We talked about the implications of that, and many other things, and eventually, after a stop at coffee shop along the way (he had tea, I had an oat latte–both on brand), we made it to the meditation center. He gave me a tour, I helped him set up tables and chairs for a board meeting they were having, and then he let me use their conference room for a meeting on zoom before he left.
 
I arrived home Thursday. night just as our dear friend Sarah-Bess Dworin (who is married to my IJS colleague Rabbi Sam Feinsmith–they live in our neighborhood) pulled up with a U-Haul to take some of the furniture we had cleared out from my mom’s. SB, as everyone calls her, works with schools to promote nonviolent conflict resolution, and she took the sofa and desk and chairs for a “peace room” at one of them. I literally got out of the taxi and helped SB and my wife Natalie to load the items into the van. We’re all grateful they will be put to such good use.
 
And yes, there was the inauguration and the new administration and Elon Musk’s arm and the pardons and the executive orders and… all of it.
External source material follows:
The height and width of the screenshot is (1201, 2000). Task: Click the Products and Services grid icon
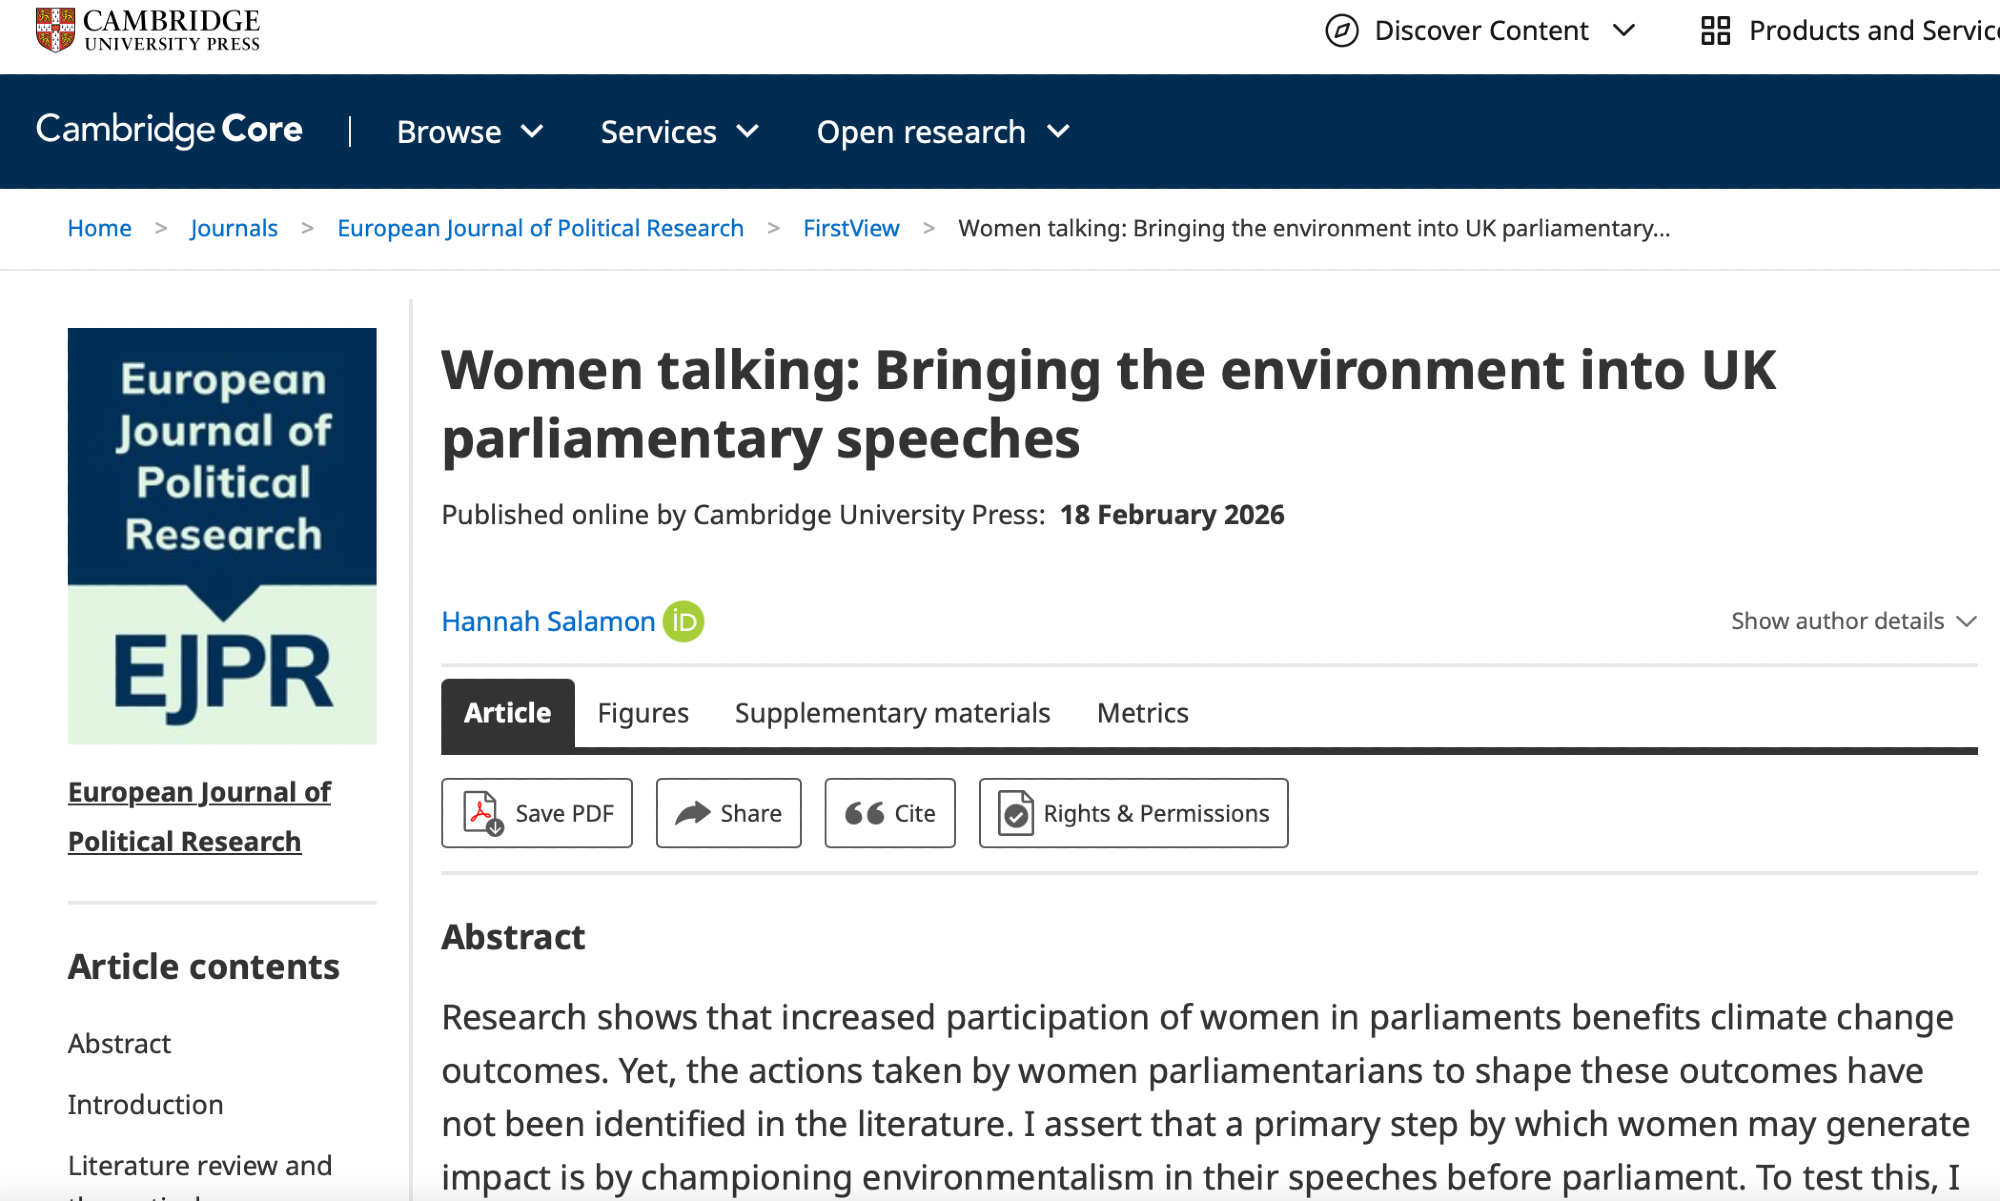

I thought about the philosopher Emil Fackenheim, who coined the notion of the “614th mitzvah:” not to grant Hitler a posthumous victory, and thought that perhaps there’s a 615th for these days: not to let anyone, Donald Trump or otherwise, live rent-free inside your head.
 
Parashat Vaera opens with some of the most beautiful and sweeping language in the Torah: “I have now heard the moaning of the Israelites because the Egyptians are holding them in bondage, and I have remembered My covenant. Say, therefore, to the Israelite people: I am YHVH. I will free you from the labors of the Egyptians and deliver you from their bondage. I will redeem you with an outstretched arm and through extraordinary chastisements.  And I will take you to be My people, and I will be your God. And you shall know that I, the Eternal, am your God who freed you from the labors of the Egyptians. I will bring you into the land that I swore to give to Abraham, Isaac, and Jacob, and I will give it to you for a possession, I YHVH.” (Exodus 2:5-8).
 
Sweeping stuff, inspiring. If I were scripting it as a movie, this would be the pre-game locker room speech followed by the Israelites roaring and putting on their helmets. But what do we get next? “Yet when Moses told this to the Israelites, they would not listen to him, for their spirits were crushed by cruel bondage.”
 
Rashi comments on the language of crushed spirits, kotzer ruach, which might be more literally rendered, “constricted breath”: “If one is in anguish their breath comes in short gasps and they cannot draw long breaths.”
 
Which reminds us of something we know from our practice: While there is much we cannot control, there is also much that we can. And that can start with our breathing. We can focus on this breath. And then another breath. And another. We can be present with the breath in this moment, and another moment, and another. With each one of those breaths, with each one of those acts of mindful attention and presence, we exercise our own freedom and agency.
 
If we practice regularly, we might shift our consciousness enough to recognize that no one gets to live rent-free inside us: whatever the external conditions in the media or on the ground might be, we are imbued with a divine essence, an ember which can provide light and warmth when we give it the air of breath and awareness.
 
This has been a week. For me, and perhaps for you, it has been a really long week. Yet, with the help of my own practice of Jewish mindfulness, it has been a very full week too, one in which I have felt alive and present, in which I’ve been able to do some important and wonderful mitzvot–honoring my mother, learning from a great sage, giving meaningful tzedakah. As we enter a new/old era with all of its unknowns and challenges, our practice is as important as ever. The story of our ancestors reminds us that it is the touchstone of our freedom.